Transmitters such as serotonin, dopamine, noradrenaline, and acetylcholine act as regulators or triggers of numerous processes in the early embryo, including in sea urchins. However, the identity of these mechanisms relative to mature nervous systems remains controversial. The aim of this study was to comprehensively characterize the transcriptomic basis of these as well as glutamatergic, GABAergic and histaminergic systems by comparing publicly available RNA-Seq data across four sea urchin species (Mesocentrotus franciscanus, Lytechinus variegatus, Paracentrotus lividus, Strongylocentrotus purpuratus) during early development (egg to early gastrula).
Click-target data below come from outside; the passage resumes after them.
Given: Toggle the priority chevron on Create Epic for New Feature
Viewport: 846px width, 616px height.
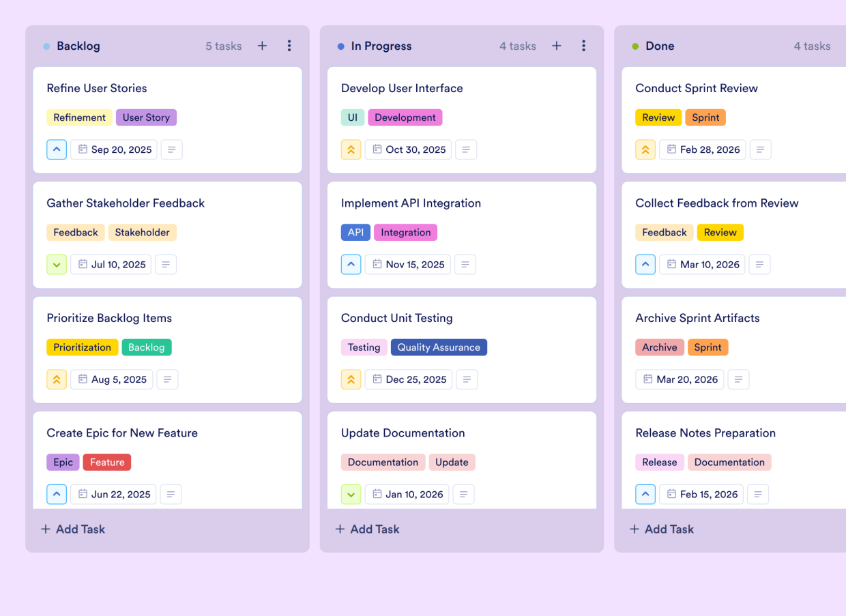Looking at the screenshot, I should pos(57,494).
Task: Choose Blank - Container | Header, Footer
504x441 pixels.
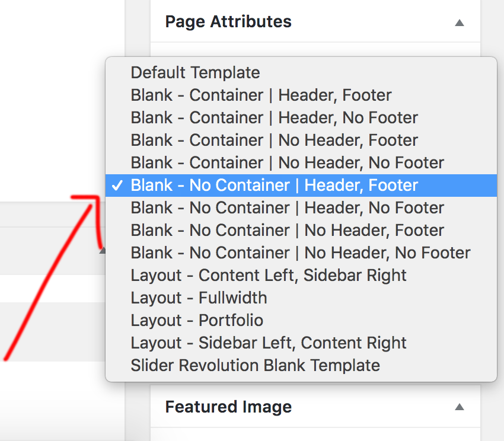Action: pyautogui.click(x=301, y=95)
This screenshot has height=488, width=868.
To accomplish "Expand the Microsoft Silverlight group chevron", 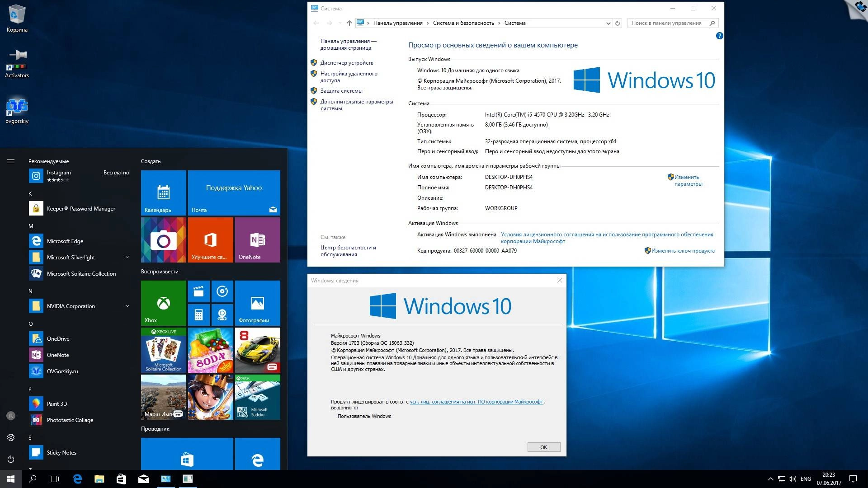I will coord(127,257).
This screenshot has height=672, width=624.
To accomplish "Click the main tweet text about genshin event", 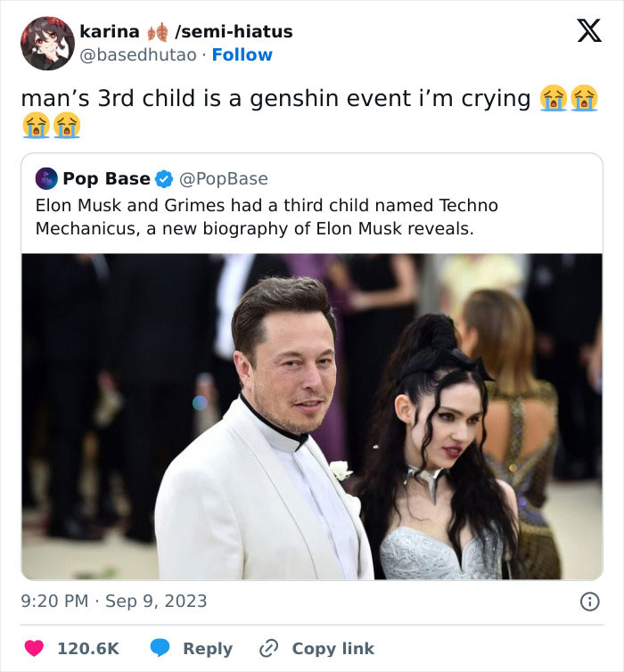I will click(x=276, y=98).
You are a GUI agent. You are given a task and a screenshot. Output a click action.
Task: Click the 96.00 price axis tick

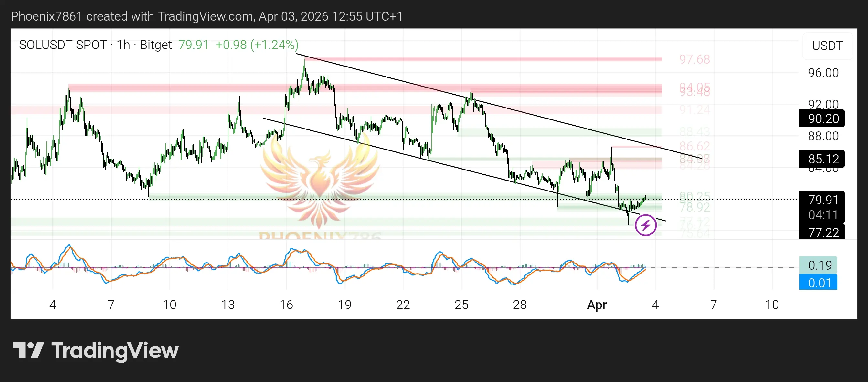tap(823, 73)

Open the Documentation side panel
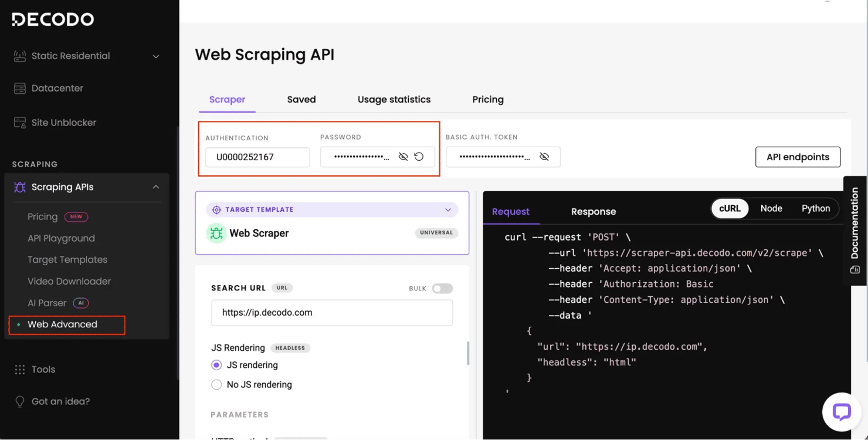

Transcript abundance was normalized using the geometric mean of housekeeping genes (GHG) to facilitate comparative analysis and to use the universal significance threshold. We detected mRNA transcripts encoding numerous components (enzymes, receptors, transporters) for all seven transmitter systems from the earliest stages, suggesting a complex signaling potential prior to neurogenesis. The expression of multiple mRNAs of receptors for the same transmitter indirectly supports our earlier notion of the possibility of simultaneous regulation of different processes by this transmitter even in the single-cell embryo. Notably, transcripts for key synthesis enzymes (TPH, DBH) were often low, indicating limited de novo synthesis, while transcripts for degradation enzymes (MAO, AChE) were abundant. Consistent expression across species was observed for specific receptors such as HTR6, D1-like dopamine, β-adrenergic receptors and the α7 subunit of nicotinic AChR. However, the expression profiles of many components, particularly glutamatergic receptors and metabolic enzymes, showed considerable interspecies variability. These findings indicate that multiple transmitter systems are transcriptionally represented early in development, suggesting substantial molecular overlap with mature systems, while the diversity between species points to possible evolutionary plasticity. This comparative transcriptomic dataset provides a basis for targeted functional studies of the role and interactions of these pre-nervous transmitter pathways in orchestrating embryogenesis.